Gembloux Abbey (Abbaye de Gembloux) was a Benedictine abbey near Gembloux in the province of Namur, Wallonia, Belgium. Since 1860, its buildings have hosted the University of Liège's Gembloux Agro-Bio Tech faculty and campus (previously known as Agronomical University of Gembloux).

==Foundation==
The former Benedictine monastery, located about nine miles north-west of Namur on the river Orneau, was supposedly founded about 945 by Saint Guibert or Wibert (lat: Wicbertus) and dedicated to Saint Peter and the martyr Saint Exuperius. Saint Guibert was assisted in the erection of the monastery and the selection of its monks by Erluin, who had resigned a canonry to become a monk. Some of Guibert's relatives challenged the legality of the monastic foundation on the grounds that the monastery was built on land of the Imperial fisc, which had been given in fee to Guibert's ancestors and could not be alienated without imperial authority. Emperor Otto I summoned Guibert and Erluin to his court but was so favourably impressed with the manner in which they defended their undertaking that on 20 September 946, he issued an imperial diploma approving the foundation of Gemblacum and granting it various privileges.

Guibert appointed his friend Erluin the first abbot of Gembloux, while he himself became a monk at Gorze Abbey near Metz. He returned twice to Gembloux. The first time was in 954, when the Hungarians threatened to pillage the monastery. Guibert not only saved it from harm but also converted some Hungarians to Christianity. The second time was in 957, when his brother-in-law Heribrand of Mawolt had seized the revenues of the monastery. Guibert persuaded Heribrand to leave the possessions of the monastery unmolested in the future. On 23 May 962, Guibert died at Gorze and his remains were brought for burial to Gembloux.

==Flourishing==
When monastic discipline was well established at Gembloux, Erluin attempted, at the suggestion of Count Regnier of Hainaut, to reform Lobbes Abbey in what is now Belgium in 955. The monks of Lobbes however did not welcome reform, and on the night of 20 October 958 three of them assaulted Erluin in his cell, dragged him outside the monastery and inflicted on him serious bodily injuries.
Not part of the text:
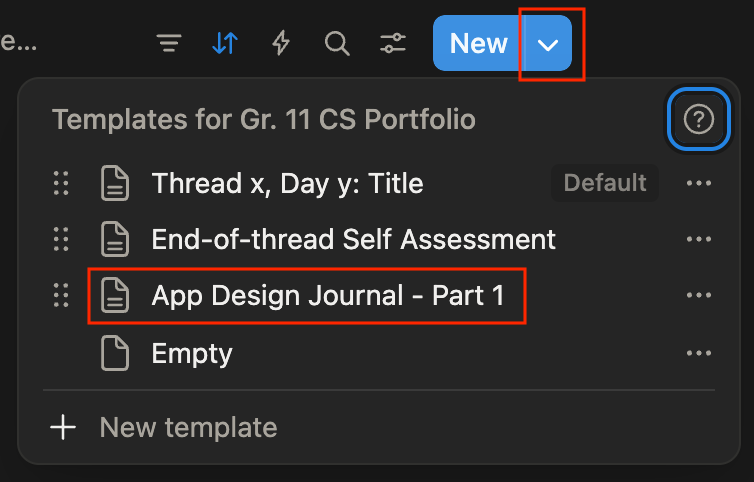
Task: Select the Empty page template
Action: click(x=191, y=353)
Erluin died at Gembloux on 10 August 986 after Pope Benedict VII had granted his monastery exemption and papal protection.
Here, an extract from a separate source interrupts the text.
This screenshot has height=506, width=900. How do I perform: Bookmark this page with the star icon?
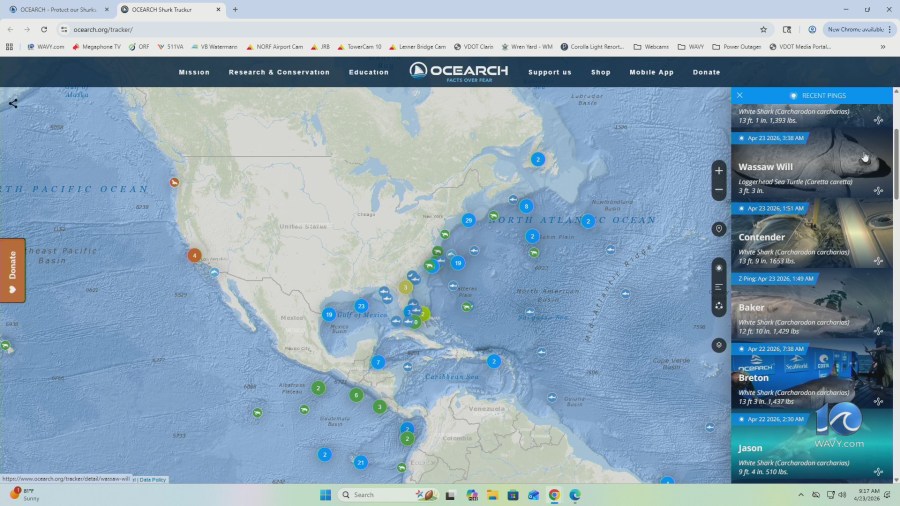coord(763,29)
During the short reign of his successor, abbot Heriward (987-990), the monks voluntarily relinquished their right of exemption in favour of Bishop Notger of Liège, who was well disposed towards the monastery. Heriward was succeeded by Erluin II (990-1012), under whose weak administration monastic discipline greatly relaxed.

His successor Olbert (1012-1048), a pious and learned abbot, restored discipline, built a new abbey church in 1022, organized a rich library, and by encouraging sacred and secular learning gave the first impulse to the subsequent flourishing condition of Gembloux. During the period of its greatest intellectual activity the abbey was ruled by Mysach (1048-1071), Thietmar (1071-1092), Liethard (1092-1115) and Anselm (1115-1136).
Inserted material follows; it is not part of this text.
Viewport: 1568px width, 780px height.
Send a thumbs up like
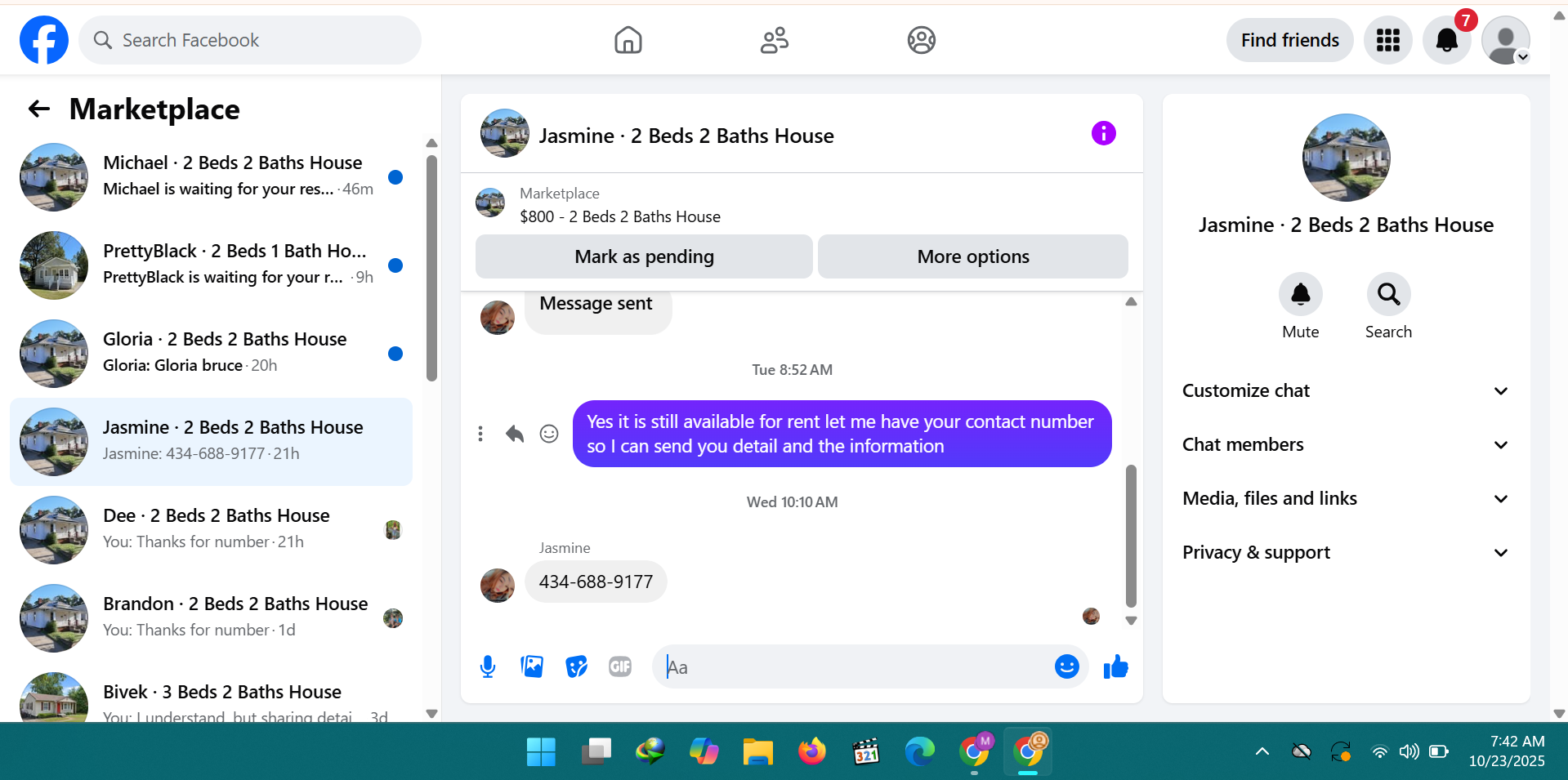(1115, 667)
Under Thietmar flourished the famous chronicler Sigebert of Gembloux (1030-1112), who in a neat Latin style wrote a chronicle of the world from 381-1111, a history of the abbots of Gembloux and other historical works of great value. His chronicle was continued by Abbot Anselm till 1136, and his history of the abbots of Gembloux by the monk Gottschalk, a disciple of Sigebert. The learned prior Guerin, a famous teacher at the abbey school, was a contemporary of Sigebert.

==Decline==
In 1157 and again in 1185 the monastery was destroyed by fire, and though rebuilt, it began from this period to decline in importance. The abbots did, however, continue to hold the title of count and to sit among the nobility in the States of Brabant.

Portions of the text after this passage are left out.